In these times, politics have been inserted into the functioning of typically apolitical health entities like the Centers for Disease Control and Prevention and the U.S. Food and Drug Administration (FDA). As health care practitioners on any level, we cannot simply shake our heads at the political theater and write it off.
It is imperative that we actively take control of the narrative and not just respond to questions from patients. By that point, it is too late for many to ever fully trust that these COVID-19 prevention options are for them. As a starting point, we must learn the process of FDA approvals and convey that clearly and in a culturally responsive manner to patients.
No More Going to the Back of the Line
In the HIV field, we wrote the rules for how to conduct a safe evaluation of experimental treatments while FDA review is expedited. It’s important for people to know that FDA advisory panels are filled with community, research, and clinical experts to ensure that multiple perspectives are given while reviewing the data from clinical trials.
And if anything goes wrong throughout the process, the clinical trial is immediately halted, like we saw with the Johnson & Johnson COVID-19 vaccine trial and the Eli Lilly treatment trial in October. These trials did not continue until we knew without a doubt that they were safe. And, fortunately, they are safe.
I must acknowledge one final thing, and be very brutally honest about it: If I could turn back time and bring vaccines to all the people who I cried and cried over in 2020, I would do everything in my power to make sure that they received them. I would talk, beg, cry, kick, and scream if necessary to convince loved ones to get the vaccine.
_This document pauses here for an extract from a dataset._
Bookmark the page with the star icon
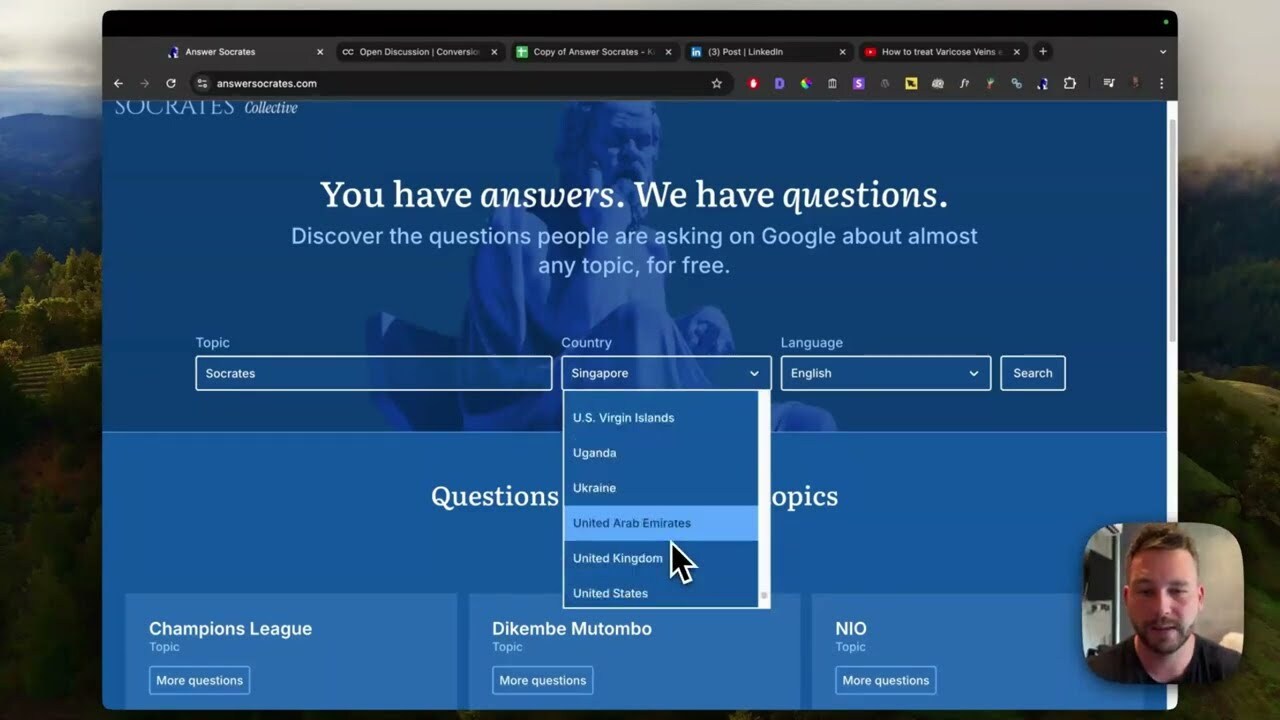The width and height of the screenshot is (1280, 720). tap(716, 84)
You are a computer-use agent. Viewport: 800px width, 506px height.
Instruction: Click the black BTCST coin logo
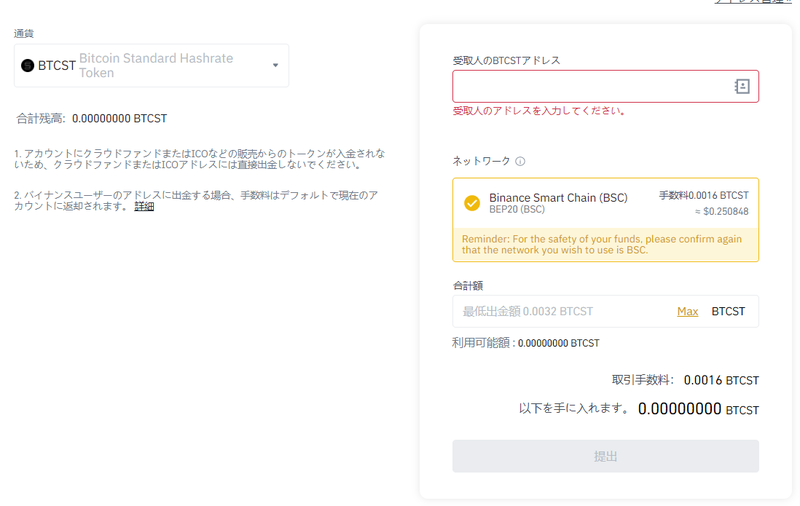click(x=28, y=65)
Sadly, they did not have this lifesaving option. And my family and friends who are living with a coronavirus infection today did not have the option. But let’s be crystal clear: Come hell or high water, I never want to see BIPOC intentionally go to the back of the line for a vaccine to protect them from a virus that preys on those of us who are, throughout history and to this day, forced to the back of line.
Trust and believe I—like so many others—am calling on the health care workforce to not only provide a welcoming environment for BIPOC. The workforce must—absolutely must—be an inviting environment for the communities disproportionately impacted by COVID-19—and, while we are at it, include people living with HIV and other preventable ailments as well.